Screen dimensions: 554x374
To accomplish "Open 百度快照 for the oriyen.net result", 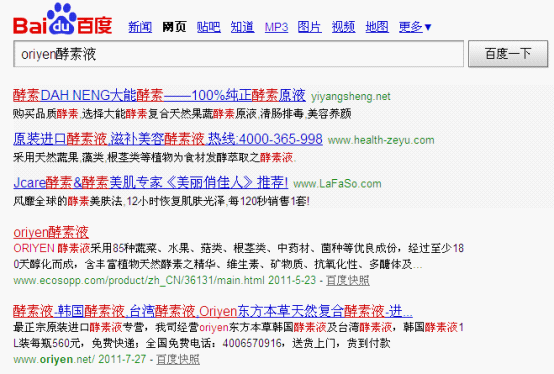I will point(178,360).
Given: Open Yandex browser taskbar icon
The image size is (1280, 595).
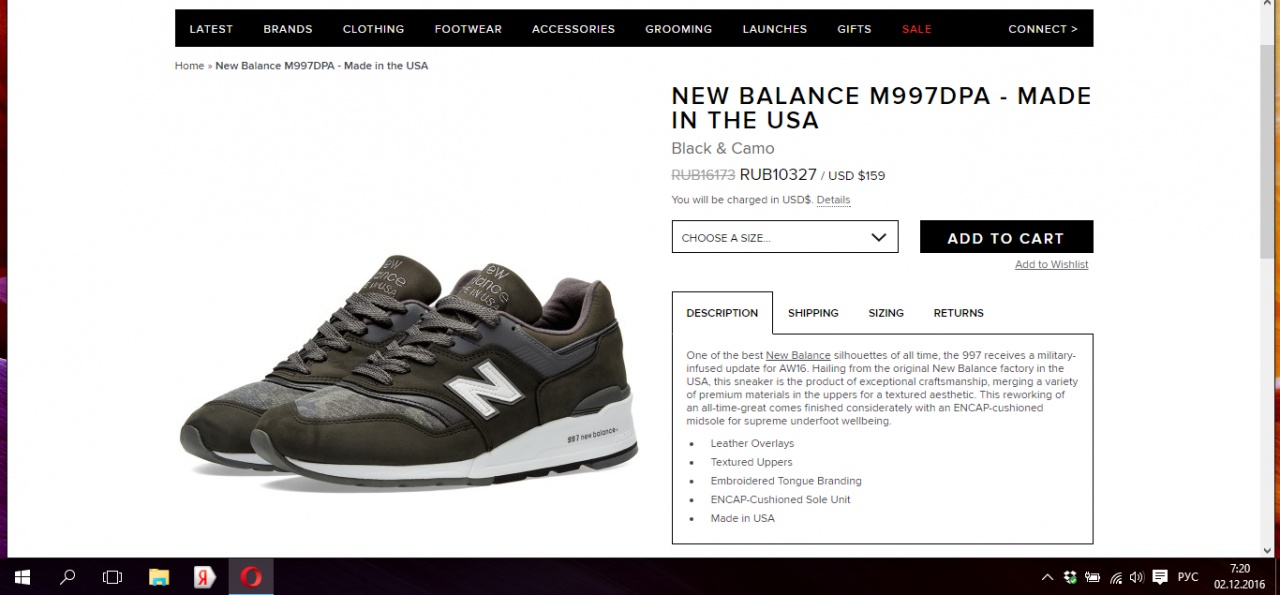Looking at the screenshot, I should point(205,577).
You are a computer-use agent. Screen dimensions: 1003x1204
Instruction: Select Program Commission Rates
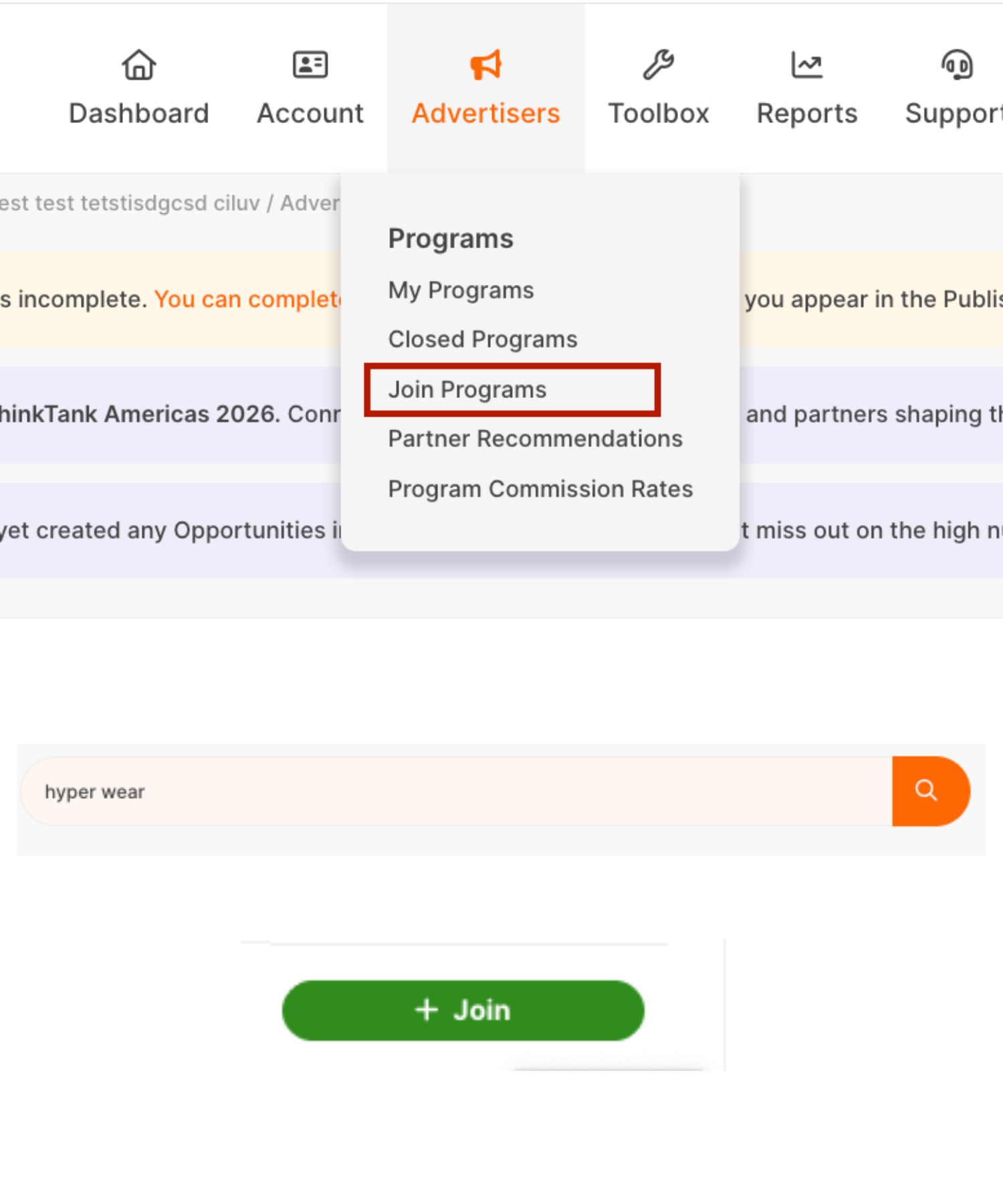540,489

TASK REQUIREMENTS:
Looking at the entries, work out how many lines hold the word "dimensions". Give the number and nothing else.

EXERCISE OUTPUT:
2